┌────────

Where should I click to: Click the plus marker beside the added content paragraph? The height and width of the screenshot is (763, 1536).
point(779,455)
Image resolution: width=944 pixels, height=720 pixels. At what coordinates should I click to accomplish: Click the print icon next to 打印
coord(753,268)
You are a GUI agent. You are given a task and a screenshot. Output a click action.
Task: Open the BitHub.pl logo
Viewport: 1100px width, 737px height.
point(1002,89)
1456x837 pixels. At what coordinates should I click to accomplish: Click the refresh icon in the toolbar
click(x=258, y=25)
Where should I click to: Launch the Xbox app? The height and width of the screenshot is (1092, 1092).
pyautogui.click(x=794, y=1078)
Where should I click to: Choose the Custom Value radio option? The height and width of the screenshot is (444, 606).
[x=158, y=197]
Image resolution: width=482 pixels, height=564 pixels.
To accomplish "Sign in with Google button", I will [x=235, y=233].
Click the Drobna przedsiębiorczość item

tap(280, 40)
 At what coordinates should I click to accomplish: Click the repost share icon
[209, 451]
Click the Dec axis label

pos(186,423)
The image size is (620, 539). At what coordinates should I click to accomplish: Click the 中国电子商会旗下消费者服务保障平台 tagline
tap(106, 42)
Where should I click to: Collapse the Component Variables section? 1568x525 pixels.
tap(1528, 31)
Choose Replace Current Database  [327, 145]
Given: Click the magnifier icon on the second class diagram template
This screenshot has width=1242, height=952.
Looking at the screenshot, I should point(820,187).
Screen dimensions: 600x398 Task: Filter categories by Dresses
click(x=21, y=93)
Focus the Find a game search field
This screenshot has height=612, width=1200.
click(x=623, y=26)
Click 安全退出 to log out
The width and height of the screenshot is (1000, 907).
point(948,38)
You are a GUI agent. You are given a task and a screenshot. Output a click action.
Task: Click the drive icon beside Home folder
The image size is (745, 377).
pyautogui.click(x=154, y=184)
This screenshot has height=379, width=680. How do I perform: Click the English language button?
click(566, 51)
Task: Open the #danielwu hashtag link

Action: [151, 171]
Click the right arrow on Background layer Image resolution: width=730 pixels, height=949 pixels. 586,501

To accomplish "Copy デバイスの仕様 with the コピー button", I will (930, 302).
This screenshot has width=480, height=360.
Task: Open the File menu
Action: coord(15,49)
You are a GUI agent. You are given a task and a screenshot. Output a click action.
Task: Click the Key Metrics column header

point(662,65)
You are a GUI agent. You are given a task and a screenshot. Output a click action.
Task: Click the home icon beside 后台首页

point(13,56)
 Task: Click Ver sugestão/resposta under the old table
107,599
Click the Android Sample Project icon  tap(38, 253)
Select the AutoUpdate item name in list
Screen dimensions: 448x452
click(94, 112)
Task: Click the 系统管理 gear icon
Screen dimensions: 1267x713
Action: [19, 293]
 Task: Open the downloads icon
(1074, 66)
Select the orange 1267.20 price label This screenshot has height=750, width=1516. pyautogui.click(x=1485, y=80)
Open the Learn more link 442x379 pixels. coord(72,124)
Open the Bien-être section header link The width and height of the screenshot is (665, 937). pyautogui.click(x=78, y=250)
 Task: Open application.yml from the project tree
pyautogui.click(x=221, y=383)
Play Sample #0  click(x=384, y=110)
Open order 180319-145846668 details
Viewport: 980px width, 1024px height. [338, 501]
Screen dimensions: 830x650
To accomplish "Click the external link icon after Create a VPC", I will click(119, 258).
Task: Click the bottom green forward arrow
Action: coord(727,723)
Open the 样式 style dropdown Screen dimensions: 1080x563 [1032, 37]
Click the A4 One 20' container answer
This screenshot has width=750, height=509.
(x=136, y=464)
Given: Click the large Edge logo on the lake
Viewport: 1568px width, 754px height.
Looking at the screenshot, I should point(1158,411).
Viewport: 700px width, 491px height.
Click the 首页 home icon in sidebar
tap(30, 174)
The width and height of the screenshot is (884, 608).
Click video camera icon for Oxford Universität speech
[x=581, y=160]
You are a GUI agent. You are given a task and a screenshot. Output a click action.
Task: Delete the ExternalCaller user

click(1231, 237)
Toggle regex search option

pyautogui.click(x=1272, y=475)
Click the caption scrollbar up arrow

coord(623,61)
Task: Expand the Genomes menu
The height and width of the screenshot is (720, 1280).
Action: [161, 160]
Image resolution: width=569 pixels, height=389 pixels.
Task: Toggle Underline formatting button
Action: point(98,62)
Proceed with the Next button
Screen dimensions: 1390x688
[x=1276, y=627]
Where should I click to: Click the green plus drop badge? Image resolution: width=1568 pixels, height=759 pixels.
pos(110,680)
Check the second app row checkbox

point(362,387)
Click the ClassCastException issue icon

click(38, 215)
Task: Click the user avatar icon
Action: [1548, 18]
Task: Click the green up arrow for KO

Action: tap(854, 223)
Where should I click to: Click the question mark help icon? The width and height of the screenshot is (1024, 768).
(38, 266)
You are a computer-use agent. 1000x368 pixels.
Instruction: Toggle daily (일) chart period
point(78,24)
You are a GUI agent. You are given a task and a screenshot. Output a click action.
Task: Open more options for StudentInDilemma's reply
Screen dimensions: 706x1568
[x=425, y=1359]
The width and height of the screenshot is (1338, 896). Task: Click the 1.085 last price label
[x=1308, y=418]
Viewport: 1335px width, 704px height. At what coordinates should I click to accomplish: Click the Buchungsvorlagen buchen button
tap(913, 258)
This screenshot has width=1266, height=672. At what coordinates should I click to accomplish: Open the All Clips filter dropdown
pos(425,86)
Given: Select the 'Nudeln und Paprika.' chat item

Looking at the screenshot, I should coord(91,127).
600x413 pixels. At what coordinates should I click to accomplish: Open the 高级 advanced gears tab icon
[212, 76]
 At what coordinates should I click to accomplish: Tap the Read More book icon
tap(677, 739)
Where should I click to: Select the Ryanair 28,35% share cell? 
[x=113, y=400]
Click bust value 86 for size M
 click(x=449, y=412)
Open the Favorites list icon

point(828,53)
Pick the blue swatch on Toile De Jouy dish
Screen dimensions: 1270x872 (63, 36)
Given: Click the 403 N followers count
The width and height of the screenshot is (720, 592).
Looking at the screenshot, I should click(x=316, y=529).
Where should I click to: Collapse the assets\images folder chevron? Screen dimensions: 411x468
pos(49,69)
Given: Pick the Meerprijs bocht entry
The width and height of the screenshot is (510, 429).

└────────

THE PROBLEM: Give every line above again, word for word.

RESPONSE TO THIS EXERCISE:
Where should I click to: Click the plus marker beside the added content paragraph? The height and width of the screenshot is (763, 1536).
point(779,455)
Image resolution: width=944 pixels, height=720 pixels. At what coordinates should I click to accomplish: Click the print icon next to 打印
coord(753,268)
You are a GUI agent. You are given a task and a screenshot. Output a click action.
Task: Open the BitHub.pl logo
Viewport: 1100px width, 737px height.
point(1002,89)
1456x837 pixels. At what coordinates should I click to accomplish: Click the refresh icon in the toolbar
click(x=258, y=25)
Where should I click to: Launch the Xbox app? The height and width of the screenshot is (1092, 1092).
pyautogui.click(x=794, y=1078)
Where should I click to: Choose the Custom Value radio option? The height and width of the screenshot is (444, 606).
[x=158, y=197]
Image resolution: width=482 pixels, height=564 pixels.
To accomplish "Sign in with Google button", I will [x=235, y=233].
Click the Drobna przedsiębiorczość item

tap(280, 40)
 At what coordinates should I click to accomplish: Click the repost share icon
[209, 451]
Click the Dec axis label

pos(186,423)
The image size is (620, 539). At what coordinates should I click to accomplish: Click the 中国电子商会旗下消费者服务保障平台 tagline
tap(106, 42)
Where should I click to: Collapse the Component Variables section? 1568x525 pixels.
tap(1528, 31)
Choose Replace Current Database  [327, 145]
Given: Click the magnifier icon on the second class diagram template
This screenshot has width=1242, height=952.
Looking at the screenshot, I should point(820,187).
Screen dimensions: 600x398 Task: Filter categories by Dresses
click(x=21, y=93)
Focus the Find a game search field
This screenshot has height=612, width=1200.
click(x=623, y=26)
Click 安全退出 to log out
The width and height of the screenshot is (1000, 907).
point(948,38)
You are a GUI agent. You are given a task and a screenshot. Output a click action.
Task: Click the drive icon beside Home folder
The image size is (745, 377).
pyautogui.click(x=154, y=184)
This screenshot has height=379, width=680. How do I perform: Click the English language button?
click(566, 51)
Task: Open the #danielwu hashtag link

Action: [151, 171]
Click the right arrow on Background layer Image resolution: width=730 pixels, height=949 pixels. 586,501

To accomplish "Copy デバイスの仕様 with the コピー button", I will (930, 302).
This screenshot has width=480, height=360.
Task: Open the File menu
Action: coord(15,49)
You are a GUI agent. You are given a task and a screenshot. Output a click action.
Task: Click the Key Metrics column header

point(662,65)
You are a GUI agent. You are given a task and a screenshot. Output a click action.
Task: Click the home icon beside 后台首页

point(13,56)
 Task: Click Ver sugestão/resposta under the old table
107,599
Click the Android Sample Project icon  tap(38, 253)
Select the AutoUpdate item name in list
Screen dimensions: 448x452
click(94, 112)
Task: Click the 系统管理 gear icon
Screen dimensions: 1267x713
Action: [19, 293]
 Task: Open the downloads icon
(1074, 66)
Select the orange 1267.20 price label This screenshot has height=750, width=1516. pyautogui.click(x=1485, y=80)
Open the Learn more link 442x379 pixels. coord(72,124)
Open the Bien-être section header link The width and height of the screenshot is (665, 937). pyautogui.click(x=78, y=250)
 Task: Open application.yml from the project tree
pyautogui.click(x=221, y=383)
Play Sample #0  click(x=384, y=110)
Open order 180319-145846668 details
Viewport: 980px width, 1024px height. [338, 501]
Screen dimensions: 830x650
To accomplish "Click the external link icon after Create a VPC", I will click(119, 258).
Task: Click the bottom green forward arrow
Action: coord(727,723)
Open the 样式 style dropdown Screen dimensions: 1080x563 [1032, 37]
Click the A4 One 20' container answer
This screenshot has width=750, height=509.
(x=136, y=464)
Given: Click the large Edge logo on the lake
Viewport: 1568px width, 754px height.
Looking at the screenshot, I should point(1158,411).
Viewport: 700px width, 491px height.
Click the 首页 home icon in sidebar
tap(30, 174)
The width and height of the screenshot is (884, 608).
Click video camera icon for Oxford Universität speech
[x=581, y=160]
You are a GUI agent. You are given a task and a screenshot. Output a click action.
Task: Delete the ExternalCaller user

click(1231, 237)
Toggle regex search option

pyautogui.click(x=1272, y=475)
Click the caption scrollbar up arrow

coord(623,61)
Task: Expand the Genomes menu
The height and width of the screenshot is (720, 1280).
Action: [161, 160]
Image resolution: width=569 pixels, height=389 pixels.
Task: Toggle Underline formatting button
Action: point(98,62)
Proceed with the Next button
Screen dimensions: 1390x688
[x=1276, y=627]
Where should I click to: Click the green plus drop badge? Image resolution: width=1568 pixels, height=759 pixels.
pos(110,680)
Check the second app row checkbox

point(362,387)
Click the ClassCastException issue icon

click(38, 215)
Task: Click the user avatar icon
Action: [1548, 18]
Task: Click the green up arrow for KO

Action: tap(854, 223)
Where should I click to: Click the question mark help icon? The width and height of the screenshot is (1024, 768).
(38, 266)
You are a computer-use agent. 1000x368 pixels.
Instruction: Toggle daily (일) chart period
point(78,24)
You are a GUI agent. You are given a task and a screenshot. Output a click action.
Task: Open more options for StudentInDilemma's reply
Screen dimensions: 706x1568
[x=425, y=1359]
The width and height of the screenshot is (1338, 896). Task: Click the 1.085 last price label
[x=1308, y=418]
Viewport: 1335px width, 704px height. At what coordinates should I click to accomplish: Click the Buchungsvorlagen buchen button
tap(913, 258)
This screenshot has width=1266, height=672. At what coordinates should I click to accomplish: Open the All Clips filter dropdown
pos(425,86)
Given: Select the 'Nudeln und Paprika.' chat item

Looking at the screenshot, I should coord(91,127).
600x413 pixels. At what coordinates should I click to accomplish: Open the 高级 advanced gears tab icon
[212, 76]
 At what coordinates should I click to accomplish: Tap the Read More book icon
tap(677, 739)
Where should I click to: Select the Ryanair 28,35% share cell? 
[x=113, y=400]
Click bust value 86 for size M
 click(x=449, y=412)
Open the Favorites list icon

point(828,53)
Pick the blue swatch on Toile De Jouy dish
Screen dimensions: 1270x872 (63, 36)
Given: Click the 403 N followers count
The width and height of the screenshot is (720, 592).
Looking at the screenshot, I should click(x=316, y=529).
Where should I click to: Collapse the assets\images folder chevron? Screen dimensions: 411x468
pos(49,69)
Given: Pick the Meerprijs bocht entry
The width and height of the screenshot is (510, 429).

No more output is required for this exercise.